January 22 marks the second anniversary of the U.N. Treaty on the Prohibition of Nuclear Weapons, a global lifeboat supported by 70% of the world's countries. Meanwhile, the U.S. Department of Energy's 2023 budget request for nuclear weapons' upgrade is more than $21 billion and close to $8 billion for radioactive and chemical cleanup at nuclear weapon sites across the country. Stack this up against the same department's 2023 budget for energy efficiency and renewable energy—$4 billion—and we see the future: weapons trump wind turbines; war worsens climate crisis.
Moreover, the government's budget has no line items for the massive existential costs of nuclear weapons, three of which are described here:
- the dread that world-ending nuclear bombs provoke in humans (unless we have become "numb to… that culture of mass death");
- the "forever" radioactive contamination that eludes cleanup to human and environmental safety standards, the estimated cost of just one site, Hanford, Washington, being $300 billion to $640 billion; and
- the theft and poisoning of Indigenous peoples' lands and culture for mining uranium, generating bomb-grade plutonium, and conducting above-ground atomic bomb testing.
Hanford, Washington is the site of the largest plutonium-production reactors in the world from 1944 to 1987 (including for the bomb dropped on Nagasaki). The Hanford land, bordering the Columbia River, was effectively stolen from four Indigenous tribes and peasant farmers by the federal government and is now "arguably the most contaminated place on the planet," according to Joshua Frank, author of Atomic Days.
The Hanford plutonium-making site has killed and contaminated fish, waterfowl, and other biological life in the Columbia River and polluted 200 square miles of the aquifer beneath. It contains 177 leaky underground storage tanks holding 53 million gallons of radioactive and chemically hazardous waste—an atomic wasteland that may never be remediated. The worst and very-real scenario for this site and its workers is a Chernobyl-like explosion from leaking hydrogen gas.
While nuclear weapons governments and their bomb-making industries are criminally sleepwalking into what could mean the end of our planet's life, many others—scientists, high-level military, citizens, and whole countries—are countering the weapons holders' political idiocy with principled intelligence.
- At their 40th reunion in Los Alamos, New Mexico, 70 of 110 physicists who worked on the atomic bomb signed a statement supporting nuclear disarmament. When have the brightest scientists of their day ever admitted that their most notable work was a colossal mistake?
- On February 2, 1998 retired General George Butler, former commander of U.S. Strategic Air Command, addressed the National Press Club: "The likely consequences of nuclear weapons have no... justification. They hold in their sway not just the fate of nations but the very meaning of civilization." Sixty other retired generals and admirals joined him in calling for nuclear weapons abolition.
- Against immense pressure from nuclear-armed states, most aggressively the United States, 122 countries agreed in July 2017 to ban nuclear weapons. At the heart of the United Nations Treaty on the Prohibition of Nuclear Weapons (TPNW) is an explicit ethical goal: to protect the world’s peoples from the humanitarian catastrophe that would ensue were nuclear weapons employed.
- By the end of 2022, 68 countries ratified the treaty and 23 more are in the process.
- At least 30 more countries have promised to join the treaty.
- Since 2007, ICAN, an international organization with partners in over 100 countries, has mobilized people throughout the world to convince their governments to support a ban on nuclear weapons.
- Mayors for Peace from over 8,000 global cities call for the abolition of nuclear weapons.

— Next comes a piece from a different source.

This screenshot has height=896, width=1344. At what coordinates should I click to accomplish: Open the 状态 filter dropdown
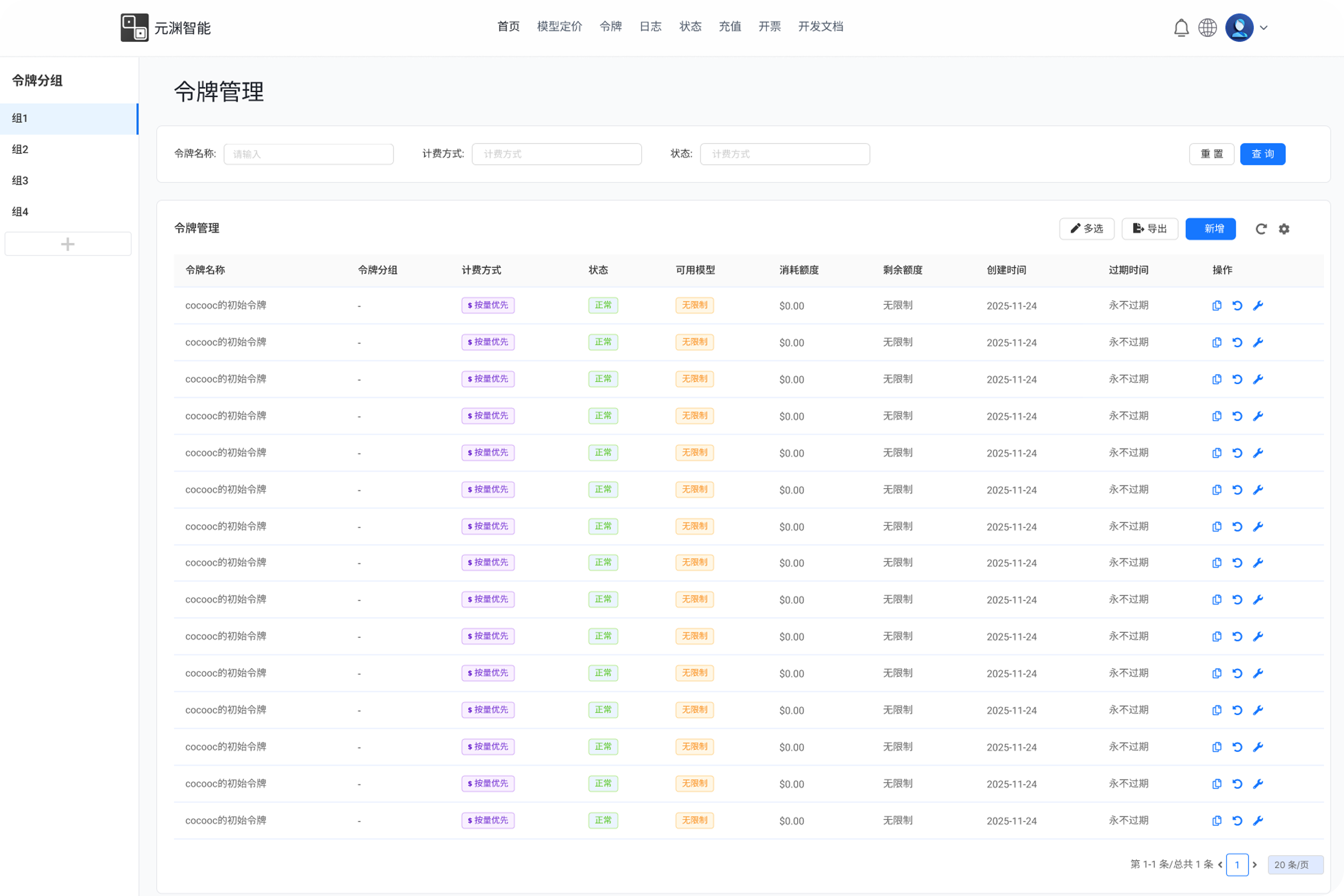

The new U.N. treaty prohibiting nuclear weapons bolsters the hope that the United States and the eight other nuclear giants will grow up into pragmatic, if not ethical, adult governments and eliminate forever their genocidal weapons. One nation did so: South Africa developed nuclear weapons capability and then voluntarily dismantled its entire program in 1989.
The Road Less Taken
In 1963, President John Kennedy gave at American University's commencement what has been deemed the most important speech by a U.S. president—a speech on peace with the Soviet Union. But "what about the Russians?" everyone asked. Kennedy responded: "What about us… Our attitude [toward peace] is as essential as theirs." According to historian Jim Douglass, "John Kennedy's strategy of peace penetrated the Soviet government's defenses far more effectively than any missile could have done." Promoted across the Soviet Union, Kennedy's speech and his behind-the-scenes diplomacy with Nikita Khrushchev led toward defusing Cold War tension and planted the seed of a world without nuclear weapons and war. This seed awaits germination.
If the U.S. could once again replace its masculinist power with creative foreign policy and reach out to Russia and China with the purpose of dismantling nuclear weapons and ending war, life on Earth would have a heightened chance.